Detto ciò, voglio soffermarmi su due aspetti importanti. Confermo di essere stato colpito dalla grande forza trascinatrice della Ferdinandi, che, se non si guasterà sul crescere, diventerà un personaggio di caratura nazionale. A lei auguro la miglior fortuna possibile. I primi passi come Sindaco sono promettenti.
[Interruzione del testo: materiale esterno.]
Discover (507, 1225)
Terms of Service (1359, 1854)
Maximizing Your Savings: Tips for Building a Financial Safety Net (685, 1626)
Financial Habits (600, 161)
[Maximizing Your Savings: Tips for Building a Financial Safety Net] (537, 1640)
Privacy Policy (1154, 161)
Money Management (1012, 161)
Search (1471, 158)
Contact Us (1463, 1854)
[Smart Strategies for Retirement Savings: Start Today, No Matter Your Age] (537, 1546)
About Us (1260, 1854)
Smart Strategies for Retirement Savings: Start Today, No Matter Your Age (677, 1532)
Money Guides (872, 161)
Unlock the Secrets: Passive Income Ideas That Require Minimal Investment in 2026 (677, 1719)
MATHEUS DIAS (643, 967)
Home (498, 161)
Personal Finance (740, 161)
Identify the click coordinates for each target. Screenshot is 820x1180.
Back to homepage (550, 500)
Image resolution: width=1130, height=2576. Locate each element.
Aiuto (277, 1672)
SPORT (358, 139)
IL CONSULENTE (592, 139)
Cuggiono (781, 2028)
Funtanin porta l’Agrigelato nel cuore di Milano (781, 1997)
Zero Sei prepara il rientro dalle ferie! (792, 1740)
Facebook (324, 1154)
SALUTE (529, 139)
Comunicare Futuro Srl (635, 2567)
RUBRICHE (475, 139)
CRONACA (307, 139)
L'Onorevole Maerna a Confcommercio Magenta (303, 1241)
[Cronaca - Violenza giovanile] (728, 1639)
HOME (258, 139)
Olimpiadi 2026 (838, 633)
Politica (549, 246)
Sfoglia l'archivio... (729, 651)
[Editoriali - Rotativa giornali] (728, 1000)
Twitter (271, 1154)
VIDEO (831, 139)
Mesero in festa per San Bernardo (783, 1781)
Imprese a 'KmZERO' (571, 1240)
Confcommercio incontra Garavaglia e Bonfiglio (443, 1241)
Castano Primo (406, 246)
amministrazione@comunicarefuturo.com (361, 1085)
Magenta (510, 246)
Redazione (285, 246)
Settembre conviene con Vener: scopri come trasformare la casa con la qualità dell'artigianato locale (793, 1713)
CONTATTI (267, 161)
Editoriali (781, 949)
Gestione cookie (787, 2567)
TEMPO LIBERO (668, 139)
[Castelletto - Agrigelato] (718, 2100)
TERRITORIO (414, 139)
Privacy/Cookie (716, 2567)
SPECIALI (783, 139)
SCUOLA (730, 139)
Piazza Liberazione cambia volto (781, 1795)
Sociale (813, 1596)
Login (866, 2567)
C’è, poi, un risvolto di natura politica, illustrato con sapienza da Mariano Borgognoni nella rivista La Rocca. Riprendo direttamente alcuni passaggi relativi a idee che non potrei illustrare meglio: “ci vogliono persone credibili per dare volti ai programmi e all’anima. E dove li trovi? Una volta la risposta era semplice: nei partiti politici, nei partiti di massa che sono stati la spina dorsale nella prima fase della vita repubblicana. Oggi non è così. I partiti sono spesso organizzazioni rinsecchite ed autoreferenziali, nel migliore dei casi luoghi di passioni generose ma molto parziali e scarsamente radicante nel territorio. Quando chi li dirige è consapevole di questo fa scelte giuste aprendosi per genere, generazioni, competenze, esperienze a quanto di meglio emerge dalla società. Quando si capisce che il campo largo è un’idea stretta si batte la strada giusta. Oltre la politica che passa per i partiti c’è ancora politica. Le competenze ma anche le passioni e le energie che un tempo trovavi dentro i partiti o nelle loro immediate vicinanze oggi, sovente, le trovi altrove. È a questo vasto spettro di soggettività politiche bisogna guardare.”. Aggiungo soltanto una chiosa, che riguarda i cattolici progressisti. Non penso che sia giusta o praticabile l’ipotesi maturata a latere della Settimana sociale, volta a creare un contenitore partitico. Trovo, al contrario, giusto e creativo il percorso per cui gruppi di cattolici democratici decidono di impegnarsi insieme dentro uno dei contenitori esistenti, apportando anima, programmi e organizzazione. Così si può portare dentro le istituzioni la nostra voce. L’esperienza di Perugia è indicativa, se pensiamo che quattro cattolici dichiaratamente democratici faranno parte della compagine amministrativa o politica.